Automating software vulnerability detection (SVD) remains a critical challenge in an era of increasingly complex and interdependent software systems. Despite significant advances in Large Language Models (LLMs) for code analysis, prevailing evaluation methodologies often lack the \textbf{context-aware robustness} necessary to capture real-world intricacies and cross-component interactions. To address these limitations, we present \textbf{VulnSage}, a comprehensive evaluation framework and a dataset curated from diverse, large-scale open-source system software projects developed in C/C++. Unlike prior datasets, it leverages a heuristic noise pre-filtering approach combined with LLM-based reasoning to ensure a representative and minimally noisy spectrum of vulnerabilities. The framework supports multi-granular analysis across function, file, and inter-function levels and employs four diverse zero-shot prompt strategies: Baseline, Chain-of-Thought, Think, and Think & Verify. Through this evaluation, we uncover that structured reasoning prompts substantially improve LLM performance, with Think & Verify reducing ambiguous responses from 20.3% to 9.1% while increasing accuracy. We further demonstrate that code-specialized models consistently outperform general-purpose alternatives, with performance varying significantly across vulnerability types, revealing that no single approach universally excels across all security contexts.
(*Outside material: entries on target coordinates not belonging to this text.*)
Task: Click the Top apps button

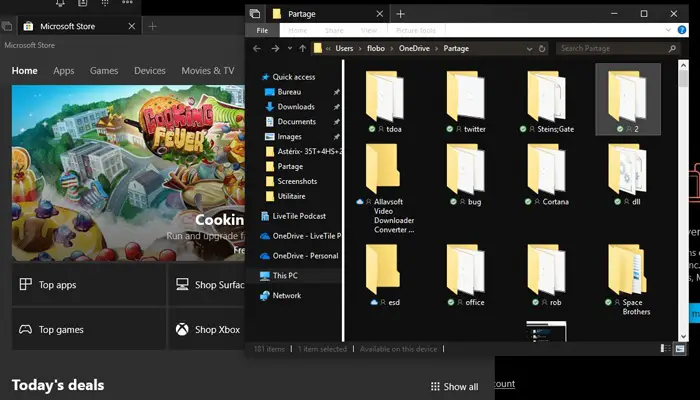Action: 58,285
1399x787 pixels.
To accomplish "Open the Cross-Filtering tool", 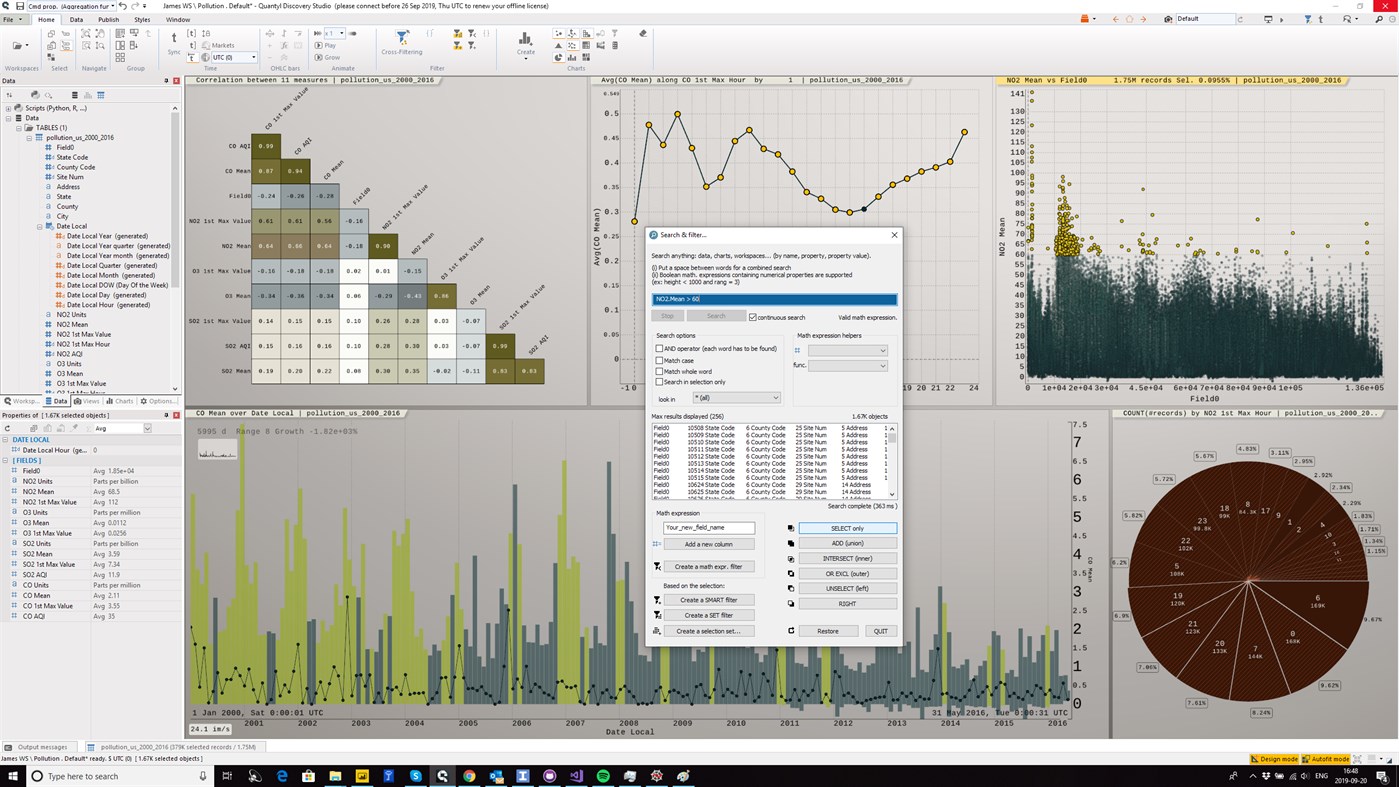I will pos(402,38).
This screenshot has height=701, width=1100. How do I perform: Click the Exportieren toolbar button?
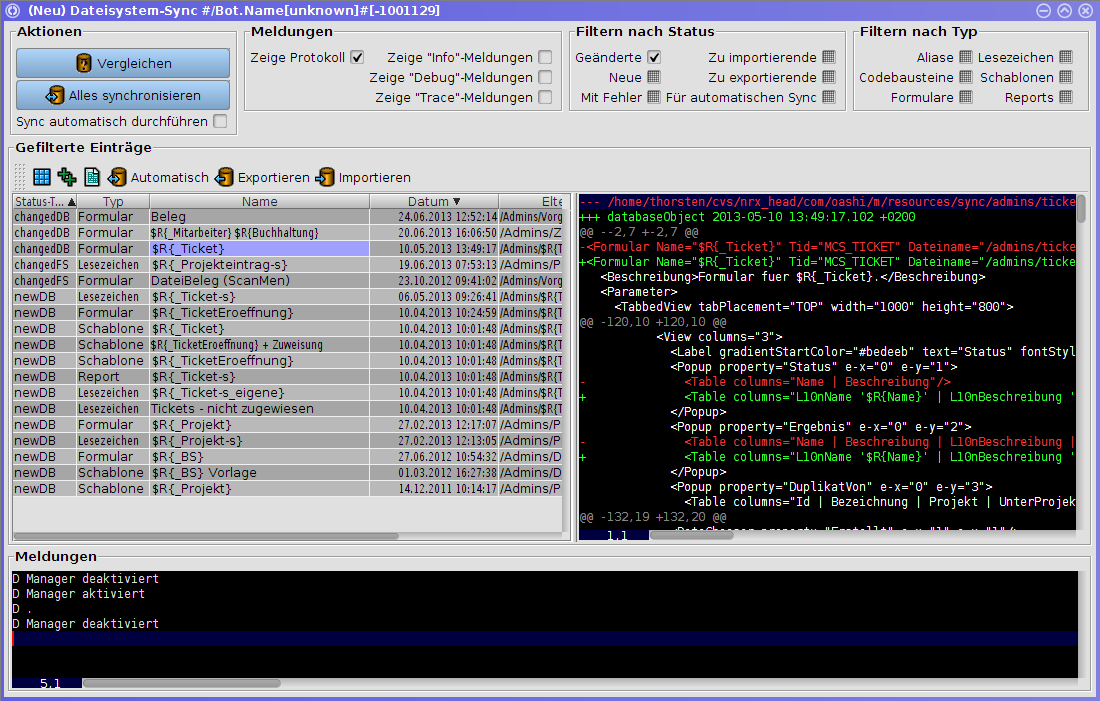[263, 177]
Link to dataset and codes: https://github.com/Erroristotle/VulnSage.git

Paper Structure

This paper contains 21 sections, 4 figures, 4 tables.

Figures (4)

  • Figure 1: VulnSage Architecture
  • Figure 2: Aggregated accuracy of vulnerability detection and patch verification for the top 10 most frequent CWEs in our dataset, which align with commonly occurring vulnerabilities in real-world C and C++ system projects. Each heatmap represents a different prompting strategy, showing how accuracy varies across CWE types.
  • Figure 3: Correlation between Noise and LLMs Performance. The figure shows how different prompting strategies perform on vulnerability detection (solid lines) and patch verification (dotted lines) tasks as noise in the input code increases from 0% to 100%, with each line representing the mean accuracy across all evaluated models.
  • Figure 4: Impact of Granularity on LLM Performance Across Prompt Strategies. The figure shows vulnerability detection (solid bars) and patch verification (hatched bars) correctness. The y-axis represents aggregated accuracy, where stacked bars sum both tasks (e.g., 100% in each totals 200%).